Governo do estado de SP através da Artesp permite que o as estradas paulista tenha as tarifas mais caras do mundo, frente ao poder de compra dos usuários, com menor retorno proporcional pelos valores pagos
O bolso do motorista paulista sofre mais um duro golpe a partir desta quarta-feira, 1º de julho. Sob o aval da Agência Reguladora de Transportes de São Paulo (Artesp), entra em vigor o novo reajuste anual das tarifas de pedágio em diversas rodovias concedidas do estado, incluindo os trechos administrados pela CART Concessionária de Rodovias.

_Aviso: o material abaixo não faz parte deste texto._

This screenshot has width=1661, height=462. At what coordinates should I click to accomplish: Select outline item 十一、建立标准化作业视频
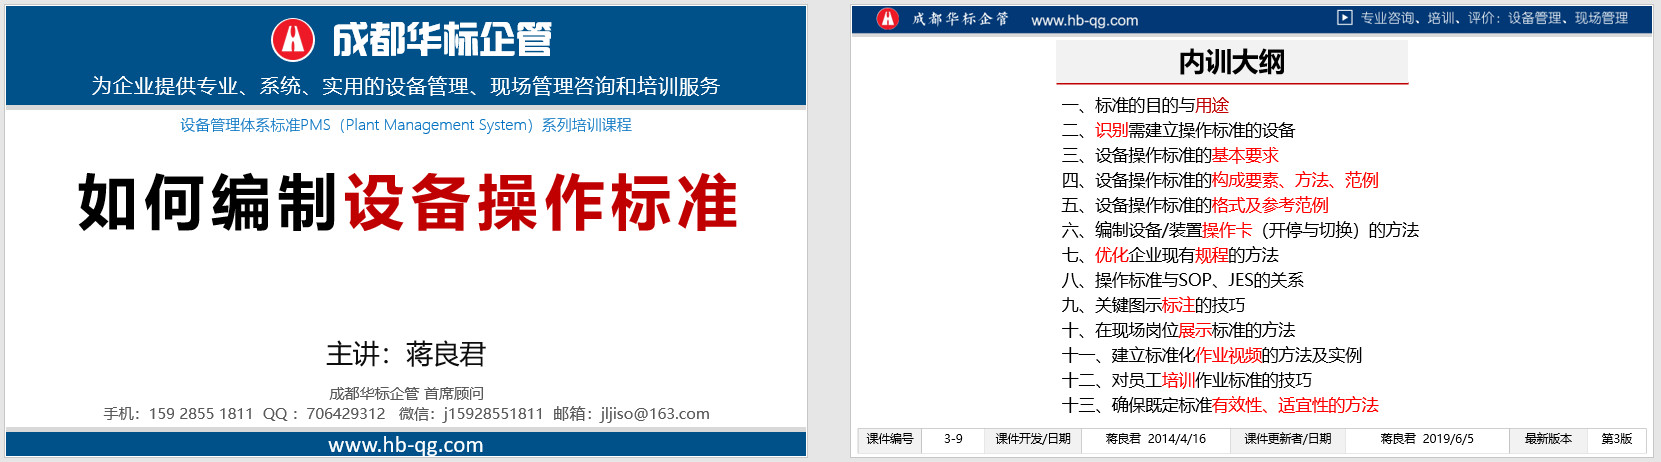[x=1211, y=355]
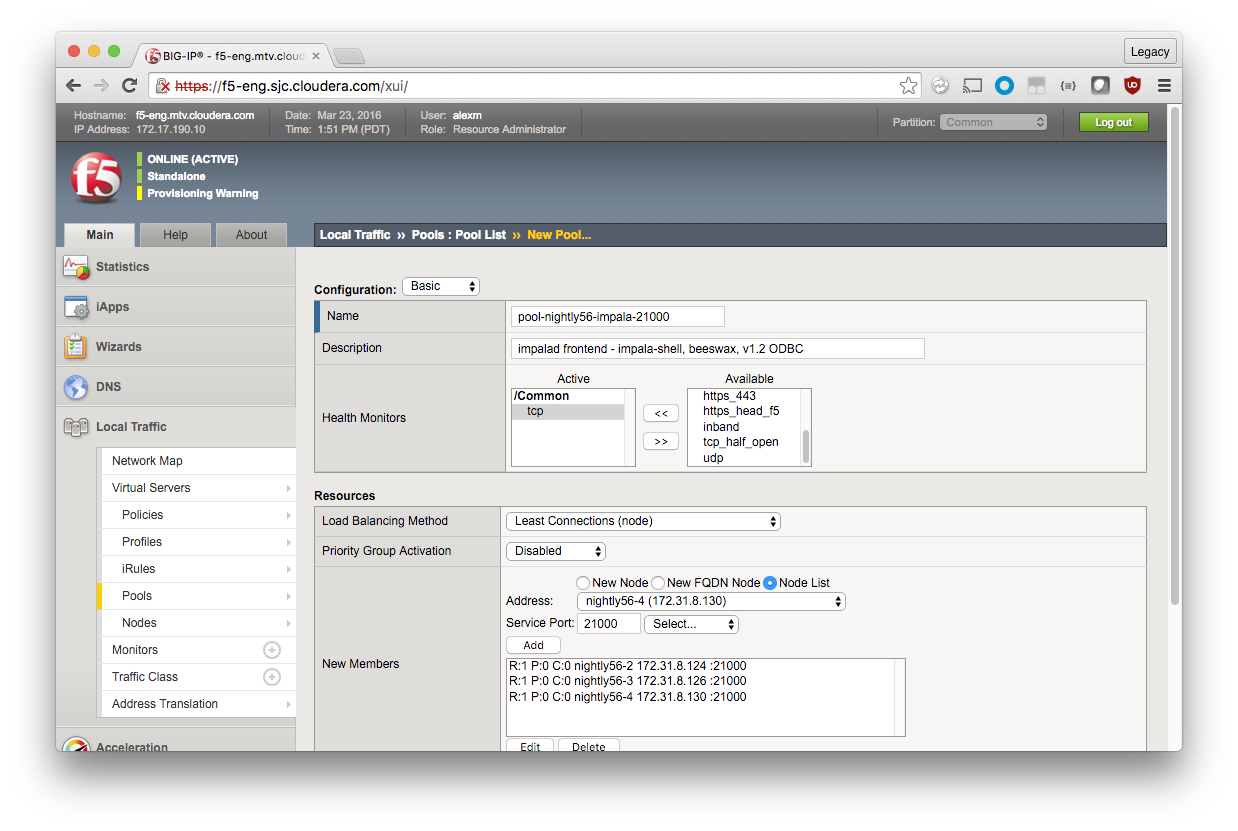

A atualização, publicada no Diário Oficial do Estado no último dia 24 de junho, traz aumentos que variam de R$ 0,25 a R$ 2,00. Para veículos comerciais e de grande porte, o peso é ainda maior, dado que o cálculo é multiplicado por eixo.
Por trás da frieza dos números e da justificativa técnica de “recomposição inflacionária”, esconde-se uma realidade alarmante: o paulista paga uma das contas de deslocamento mais desproporcionais do planeta.
Embora as concessionárias e o governo frequentemente defendam que o estado possui as “melhores rodovias do país”, o argumento desmorona quando a tarifa é colocada lado a lado com o poder de compra do cidadão. Rodar pelo estado de São Paulo transformou-se em um gasto muitas vezes inacessível para parte da população paulista.
O trabalhador paulista gasta cada vez mais uma fatia expressiva de seus ganhos apenas para cruzar fronteiras municipais. O sistema cobra preços de primeiro mundo para uma população que recebe em ganhos 5 vezes menos, empurrando o custo do frete para as alturas e encarecendo diretamente os alimentos e o comércio que abastecem o estado.
O grande volume de praças de pedágio espalhadas pela malha privatizada cria barreiras financeiras a cada poucos quilômetros rodados. Não é raro que uma viagem curta pelo interior ou em direção ao litoral exija grandes somas de dinheiro em pagamento de pedágios, elevando o custo por quilômetro a níveis abusivos.
Além disso, o argumento de que o preço se justifica pela qualidade das pistas já não convence a totalidade dos usuários. Motoristas frequentemente relatam gargalos crônicos, falta de faixas adicionais em trechos de fluxo saturado e manutenções que parecem intermináveis, gerando tráfego e riscos à segurança. A conta é imediata, mas a contrapartida em fluidez e eficiência muitas vezes se perde nos congestionamentos diários.
O reajuste oficializado pela Artesp reflete um modelo de concessão engessado, que prioriza o equilíbrio econômico-financeiro das empresas em detrimento da capacidade de pagamento da população. Enquanto as cancelas sobem e os lucros das concessionárias se mantêm protegidos pela burocracia estatal, o cidadão assiste ao seu direito de ir e vir ser, pouco a pouco, tabelado e encarecido.